Tim Hortons has been downgraded to a "sell" rating at Goldman Sachs over concerns that moderation in same-store sales could be a harbinger of more pressure in the hyper-competitive coffee market.

Its stock lost $1.15, or more than two per cent, Monday to close at $52.53 on the Toronto Stock Exchange.

A note from analyst Michael Kelter at the Wall Street investment firm says he is concerned about early indications of "impending Canadian saturation" that could reflect increased pressure.

"We see a five per cent downside in Tim Hortons shares versus a seven per cent average upside across the sector," he wrote.

He also expects the company might report a miss on same-store sales when it reports second-quarter earnings next month.

Earnings per share estimates were reduced to $2.72 from $2.77 for 2012, he said. Other reductions were made for 2013, with EPS down to $3.06 from $3.13, and to $3.34 from $3.48 in 2014.
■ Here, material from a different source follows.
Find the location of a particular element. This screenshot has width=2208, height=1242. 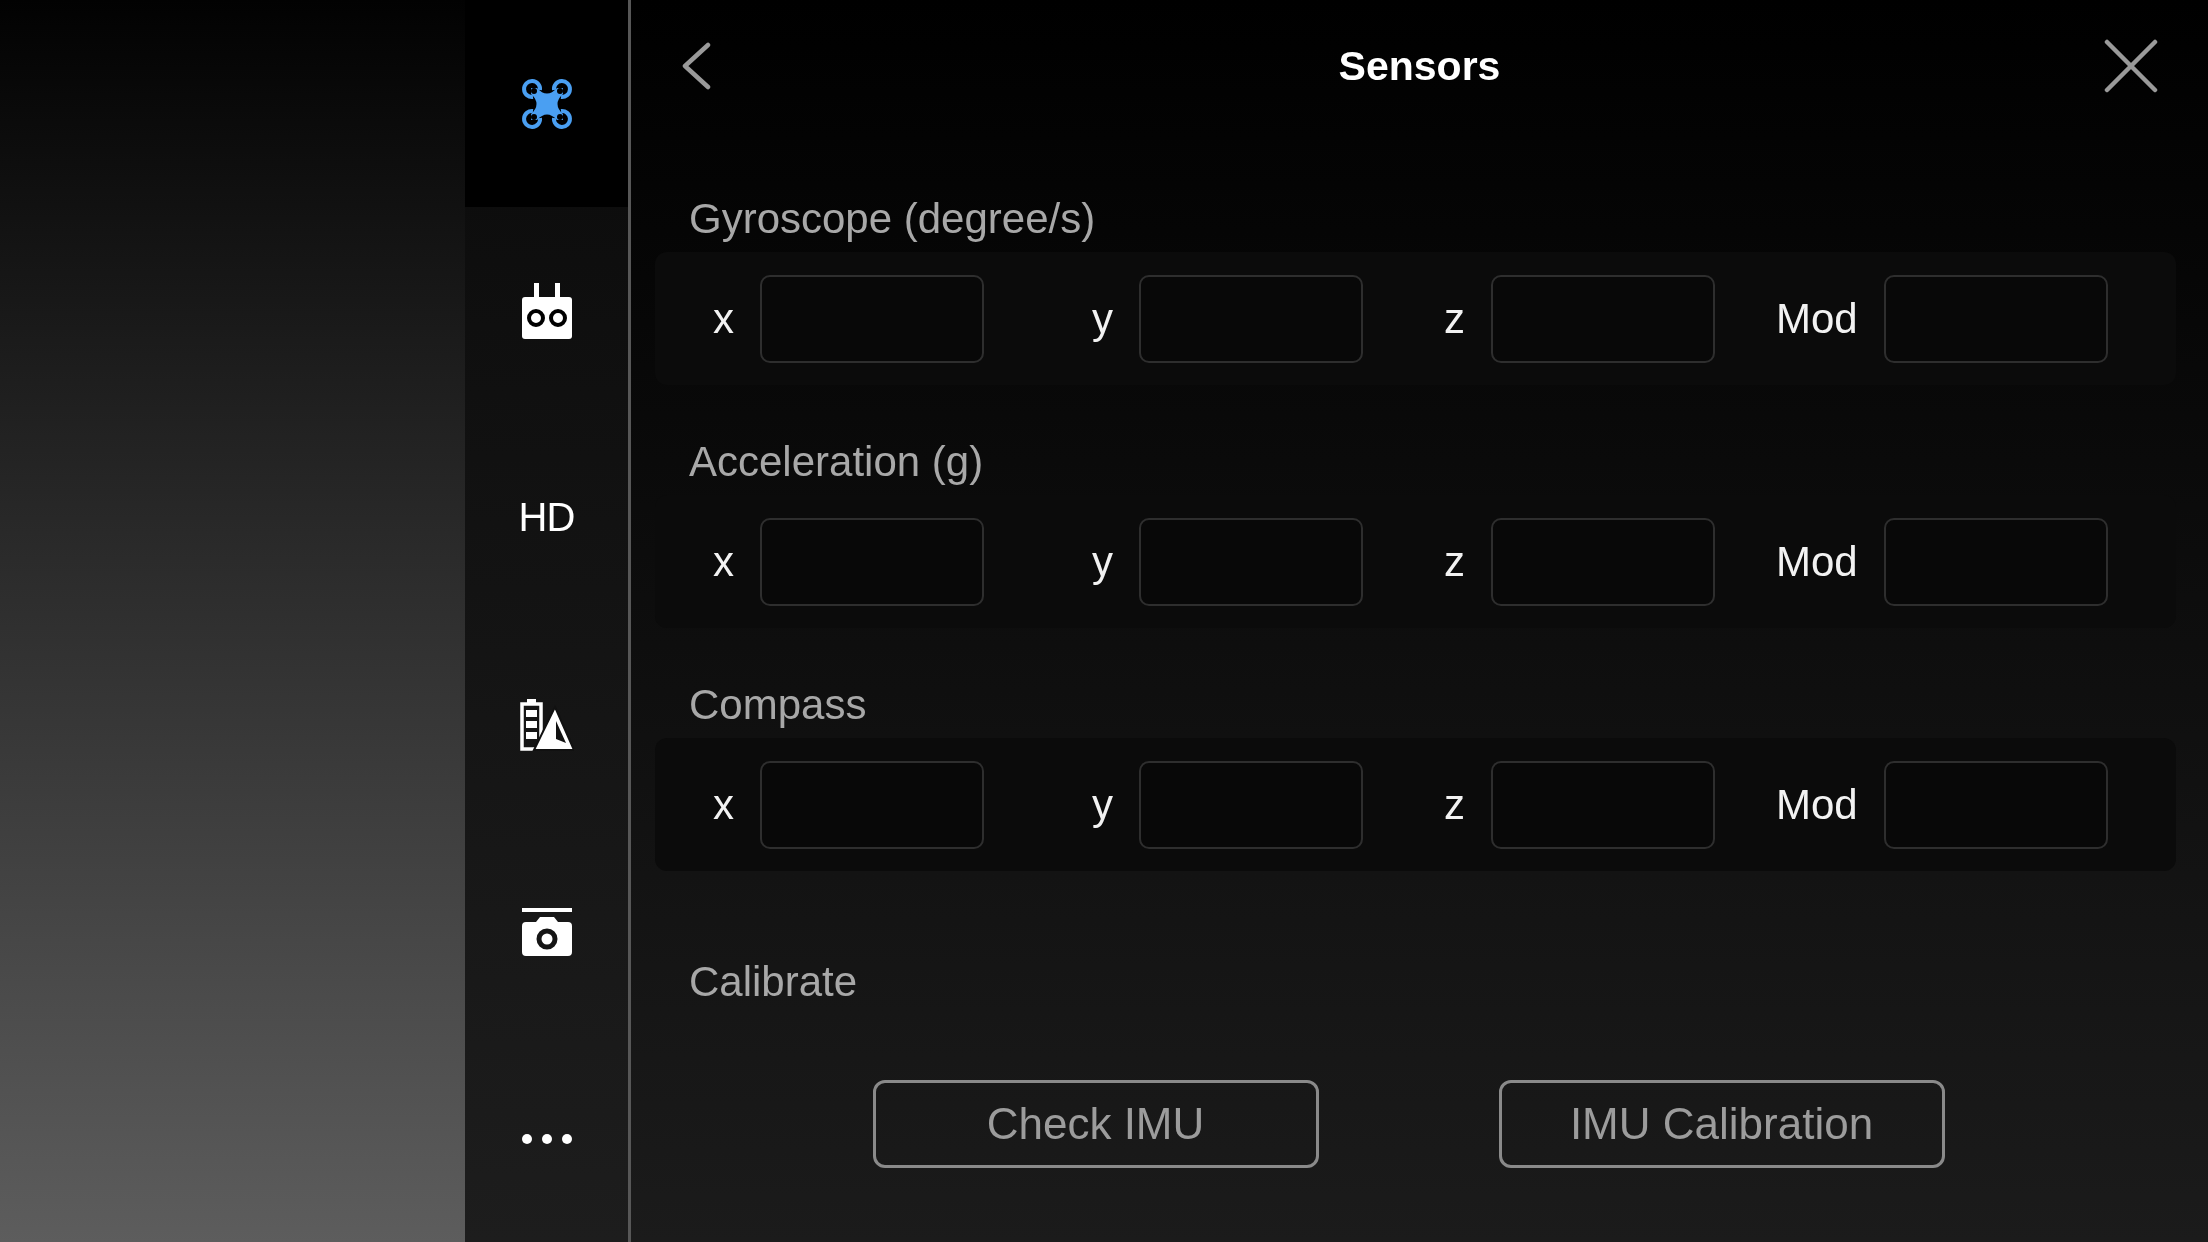

section-title: Calibrate is located at coordinates (773, 982).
The Canadian coffee market has faced a growing number of new entrants, including an expansion by Seattle coffee chain Starbucks and low-priced coffee and specialty drinks at McDonalds.

Tim Hortons has responded by expanding its menu to include a broader array of lunch offerings, including hot food, and new specialty drinks like frozen lemonade.

"Tim Hortons derives over 95 per cent of its operating profit in Canada, and growth into new geographies is coming at a somewhat moderate pace," he wrote.

Kelter said he would consider re-evaluating his rating if there were signs of a sustained rebound in Canada, or if Tim Hortons escalated the timeline of its rollout in other countries.

"There is the potential for a step up in growth from other areas that could serve to offset the more moderate Canadian trajectory," he said.

"These include single serve (or K-Cups), an area that Tim Hortons does not participate in today, but could turn out to be meaningfully accretive in the future."